Marcos is already crafting a narrative just in case Robredo pulls off an upset, said Julio Teehankee, a political scientist at the De La Salle University. But because Marcos is the “de facto administration candidate … the opposition is not in any position to cheat in the election,” he added.

How the Philippines’ brutal history is being whitewashed for voters

The officials on the Commission on Elections are all Duterte appointees, and the body previously dismissed disqualification cases once morest Marcos relating to a previous conviction for being unable to file income tax returns.

This has raised concern regarding whether the Philippines will be able to have a clean election, on top of the swirling mass of disinformation in the public sphere fueled by online armies of Marcos and Duterte supporters. Electoral violence and vote-buying are also common occurrences in a country long characterized by patronage politics dominated by a few families.

The Marcos-Duterte tandem is a political marriage of two of the most powerful dynasties in the country. Experts maintain that this system, in which families and personalities dominate politics, is closely linked to corruption and poverty, as government spending and policy are associated with personal favors and not public obligations.

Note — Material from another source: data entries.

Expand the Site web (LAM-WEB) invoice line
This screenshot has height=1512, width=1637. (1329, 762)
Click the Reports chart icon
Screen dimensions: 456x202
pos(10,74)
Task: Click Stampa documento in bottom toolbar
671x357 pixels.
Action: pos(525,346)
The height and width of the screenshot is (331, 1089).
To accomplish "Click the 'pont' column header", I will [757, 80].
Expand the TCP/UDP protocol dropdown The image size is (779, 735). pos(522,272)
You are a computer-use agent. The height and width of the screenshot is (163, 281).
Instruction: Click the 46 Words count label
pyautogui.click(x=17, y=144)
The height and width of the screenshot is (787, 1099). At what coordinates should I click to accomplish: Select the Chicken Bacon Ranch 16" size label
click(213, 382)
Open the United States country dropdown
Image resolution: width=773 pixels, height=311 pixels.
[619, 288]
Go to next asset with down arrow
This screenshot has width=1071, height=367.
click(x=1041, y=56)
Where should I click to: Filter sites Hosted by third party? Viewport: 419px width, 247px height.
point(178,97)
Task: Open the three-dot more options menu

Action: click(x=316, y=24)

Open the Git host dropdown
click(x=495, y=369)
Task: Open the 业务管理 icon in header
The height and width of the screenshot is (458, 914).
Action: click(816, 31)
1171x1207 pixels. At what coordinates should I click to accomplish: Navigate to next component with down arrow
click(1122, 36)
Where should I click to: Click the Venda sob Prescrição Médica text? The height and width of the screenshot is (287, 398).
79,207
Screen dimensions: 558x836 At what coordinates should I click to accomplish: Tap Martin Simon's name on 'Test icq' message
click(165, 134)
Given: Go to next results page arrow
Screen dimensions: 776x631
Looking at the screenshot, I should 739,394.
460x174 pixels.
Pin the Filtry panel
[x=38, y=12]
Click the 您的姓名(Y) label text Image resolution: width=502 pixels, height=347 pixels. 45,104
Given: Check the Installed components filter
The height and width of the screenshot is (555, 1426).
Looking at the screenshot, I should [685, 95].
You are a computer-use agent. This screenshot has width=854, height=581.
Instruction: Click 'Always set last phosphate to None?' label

But if Philippine history is any indicator, Teehankee warned, another corruption scandal might be “fatal to [Marcos’s] return to power.” After the 1986 revolution, a second People Power uprising in 2001 unseated then-President Joseph Estrada following corruption scandals hounding his term.

If Robredo’s grass-roots campaign is sustained following elections, it would become a major force in the opposition.

“If it’s a Robredo presidency, this will be a movement that is a partner,” said Barry Gutierrez, her spokesman. If not, it might mark the beginnings of a new opposition detached from traditional parties. “It’s an opposition I’m excited to see.”